-- START SUPPLIED TEXT --

[Tutor] Logical error?

2014-05-02 Thread Bob Williams
-BEGIN PGP SIGNED MESSAGE-
Hash: SHA1

Hi,

I'm fairly new to coding and python. My system is linux (openSUSE
13.1). I've written the following code to examine a log file, and
extract strings from certain lines if two conditions are met, namely
that the file has been modified today, and the line contains the
string 'recv'.

- ---Code---
#!/usr/bin/python

import sys
import datetime
import codecs
import subprocess

# Format date as /MM/DD
today = (datetime.datetime.now()).strftime('%Y/%m/%d')

fullPath = []   # declare (initially empty) lists
truncPath = []

with codecs.open('/var/log/rsyncd.log', 'r') as rsyncd_log:
for line in rsyncd_log.readlines():
fullPath += [line.decode('utf-8', 'ignore').strip()]
if fullPath[-1][0:10] == today:
print("\n   Rsyncd.log has been modified in the last 24 hours...")
else:
print("\n   No recent rsync activity. Nothing to do.\n")
sys.exit()

-- END SUPPLIED TEXT --
-- START SUPPLIED INFORMATION --

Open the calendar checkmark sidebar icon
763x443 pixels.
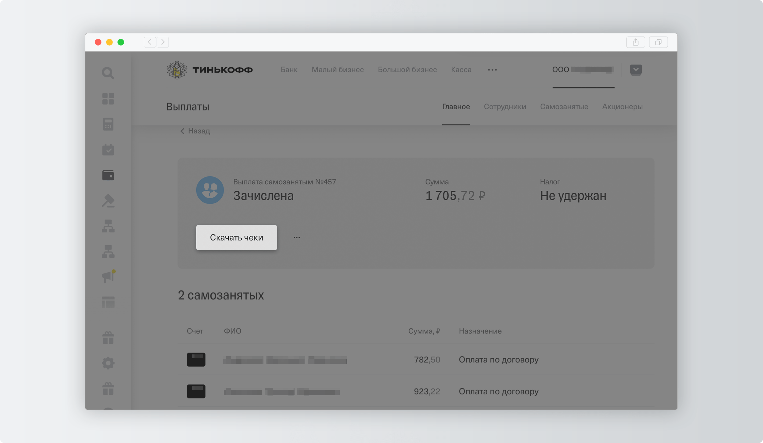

-- END SUPPLIED INFORMATION --

*SET TASK 1:* Retype the rsync log post from "2014-05-02 Thread Bob" to "string 'recv'.".
*SET TASK 2:*
Answer these questions about the rsync log post:
(a) Which operating system and version does the poster say they run?
(b) What is the path of the log file the code opens?
(c) What string must a line contain for strings to be extracted from it?

*FINISHED ANSWER 1:*
2014-05-02 Thread Bob Williams
-BEGIN PGP SIGNED MESSAGE-
Hash: SHA1

Hi,

I'm fairly new to coding and python. My system is linux (openSUSE
13.1). I've written the following code to examine a log file, and
extract strings from certain lines if two conditions are met, namely
that the file has been modified today, and the line contains the
string 'recv'.

*FINISHED ANSWER 2:*
(a) Linux, openSUSE 13.1
(b) /var/log/rsyncd.log
(c) 'recv'